Primers produced by EDS are suitable for a wide range of amplicon sequencing applications. In metagenomic studies, the SYNTAX System offers unique support for deeper interrogation at a rapid pace.
16S amplicon sequencing offers a high-throughput and cost-effective method for the identification and relative quantification of the archaea and bacteria present in complex microbial populations. The method is based on amplification and sequencing of ≥1 of the 9 variable regions of the ~1.6-kb 16S rRNA gene. To evaluate the performance of EDS primers, the well-characterized, degenerate 515F/806R primer pair was synthesized using the SYNTAX System, or ordered from a commercial supplier. Primers were used to generate V4-V5 amplicons from total DNA extracted from a soil sample collected near the Eiffel Tower in Paris, France. Amplification products were converted to libraries for Illumina® sequencing. Bioinformatic analysis confirmed no significant differences in results obtained with EDS vs. commercial primers.

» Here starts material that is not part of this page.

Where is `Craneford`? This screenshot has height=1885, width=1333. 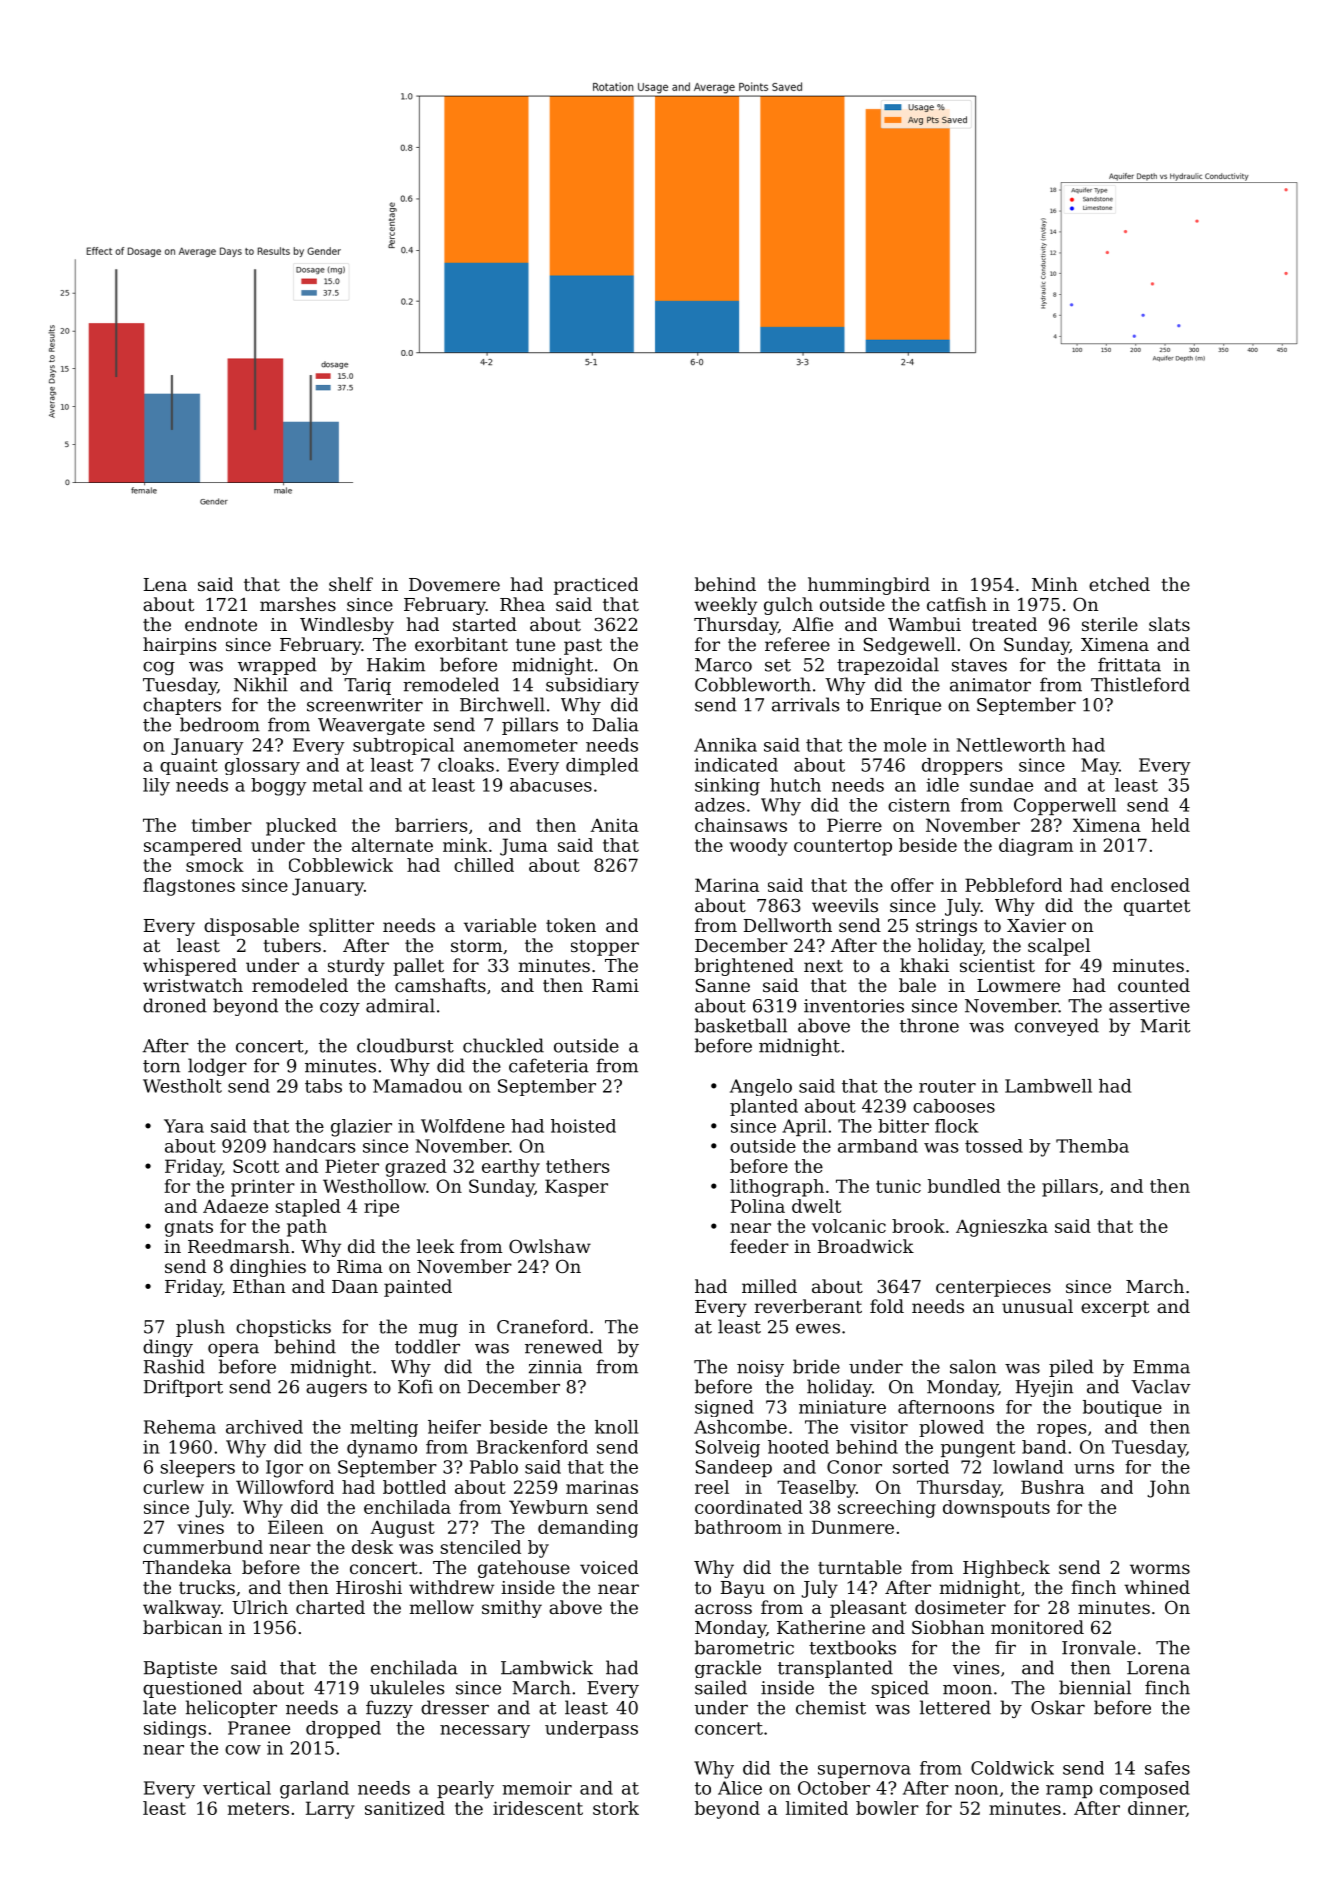
Craneford is located at coordinates (542, 1326).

Primers produced with the SYNTAX System are highly suitable for targeted amplicon sequencing. Small panels (up to 48 primer sets per run) can be produced in a standard workday.

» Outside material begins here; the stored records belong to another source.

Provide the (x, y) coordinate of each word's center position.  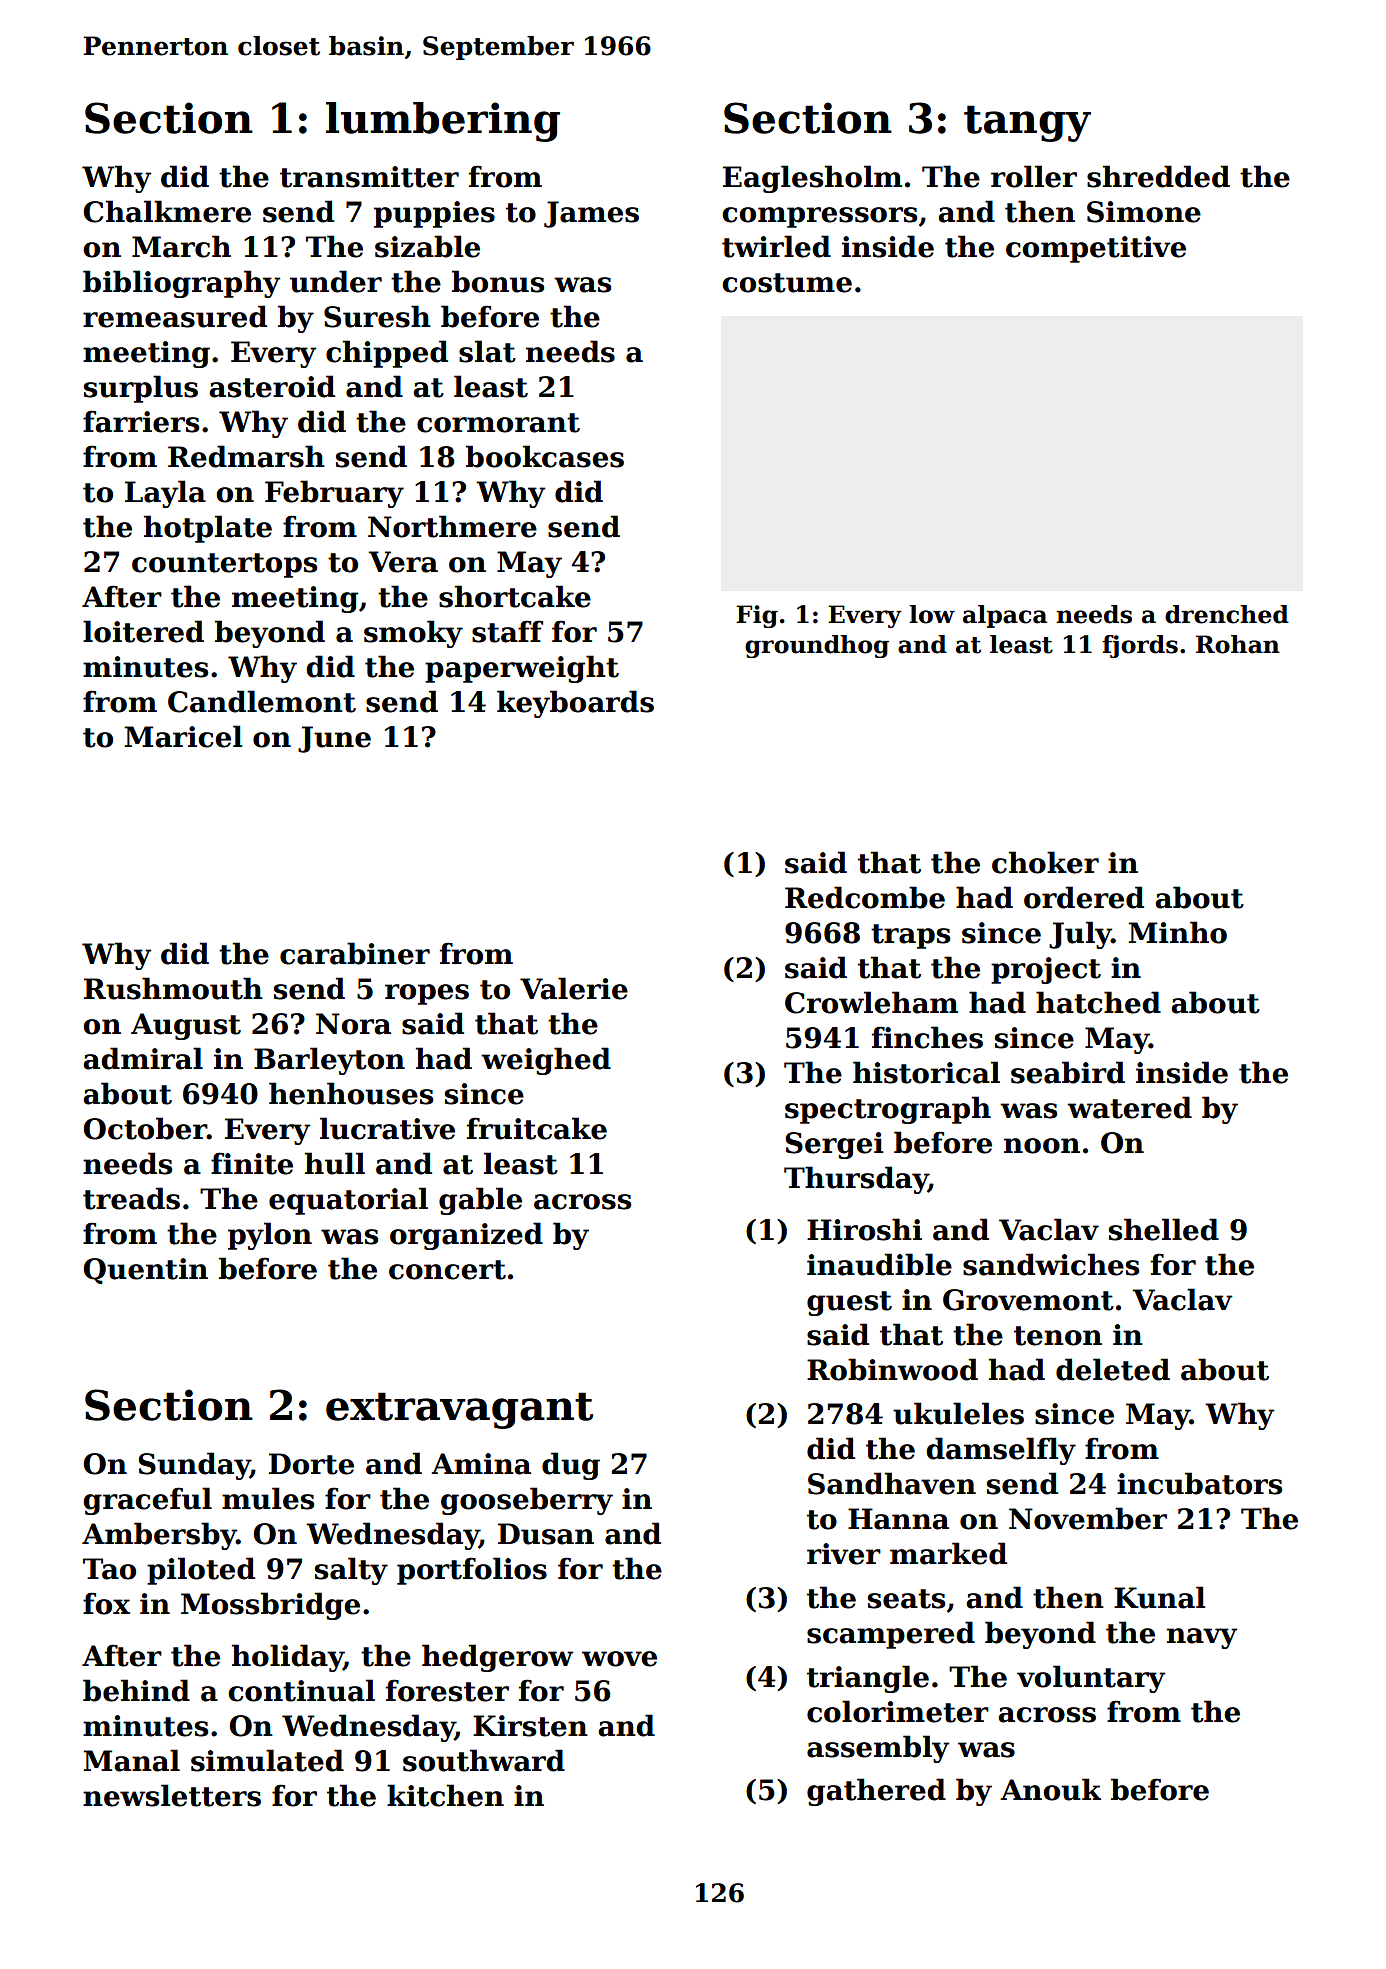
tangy (1027, 123)
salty (351, 1571)
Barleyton (329, 1061)
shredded (1158, 176)
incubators (1199, 1483)
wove (619, 1659)
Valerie (574, 988)
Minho (1177, 932)
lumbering (443, 122)
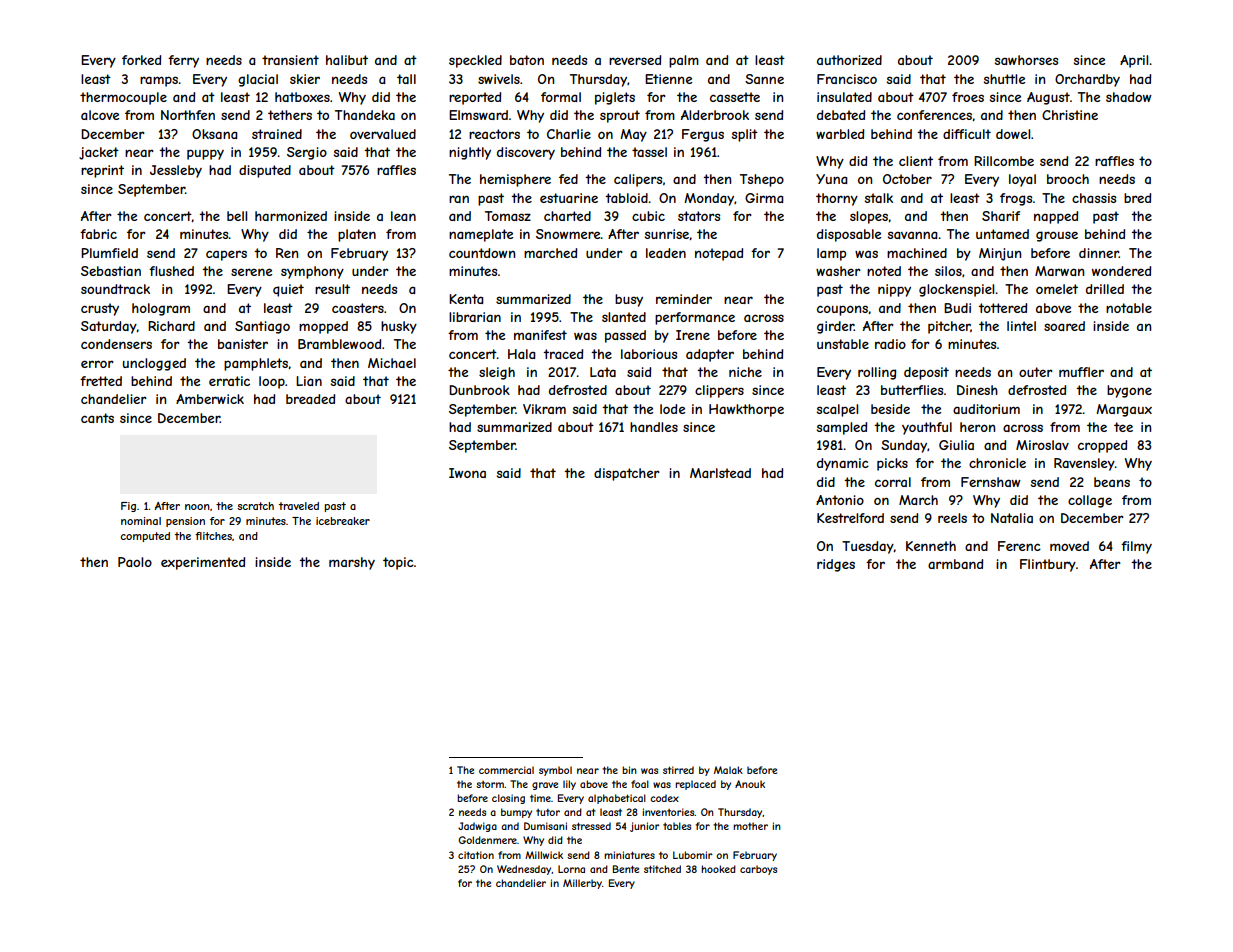 The width and height of the image is (1233, 952). Describe the element at coordinates (626, 198) in the image. I see `tabloid` at that location.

Targeted sequencing enables the interrogation of specific genes of interest by NGS. Amplicon-based approaches—in which the regions of interest are amplified by multiplex PCR (in one or multiple pools)—offer streamlined and scalable protocols for library preparation. Despite challenges related to coverage uniformity and duplication rates, deep amplicon sequencing is widely used in cancer research, as input DNA requirements for PCR-based protocols are typically lower than for methods that rely on hybridization capture. In an experiment with a hot spot panel for colorectal cancer genotyping, EDS primers performed comparably or better than primers from two commercial suppliers in terms of overall sequencing data quality, amplicon uniformity and variant calling results. In addition, the system enables on-demand synthesis of primers that may be needed to optimize panel performance (amplicon coverage) or add additional content.

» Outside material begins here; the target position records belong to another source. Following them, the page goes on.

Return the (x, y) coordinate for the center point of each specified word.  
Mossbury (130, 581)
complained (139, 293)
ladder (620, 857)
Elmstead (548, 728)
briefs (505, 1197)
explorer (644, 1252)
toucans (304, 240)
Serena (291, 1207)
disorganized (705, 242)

ARTIC V3 primers synthesized by EDS perform comparably to commercial primers with respect to coverage uniformity and variant calling, and support phylogenetic analysis of clinical isolates
In collaboration with The Jackson Laboratory for Genomic Medicine, the University of Zacatecas Molecular Medicine Laboratory and the Public Health Laboratory in Zacatecas, Mexico, we compared the performance of the ARTIC V3 panel (218 primers) produced either by EDS or ordered from a commercial supplier. Libraries were generated from two synthetic SARS-CoV-2 RNA controls (10,000 genome copy equivalents per reaction), as well as five clinical samples (with RT-qPCR Cq values ranging between 18.5 and 30.9). Sequencing data for libraries generated with EDS and commercial primers showed no significant difference respect to coverage uniformity and variant calling (not shown).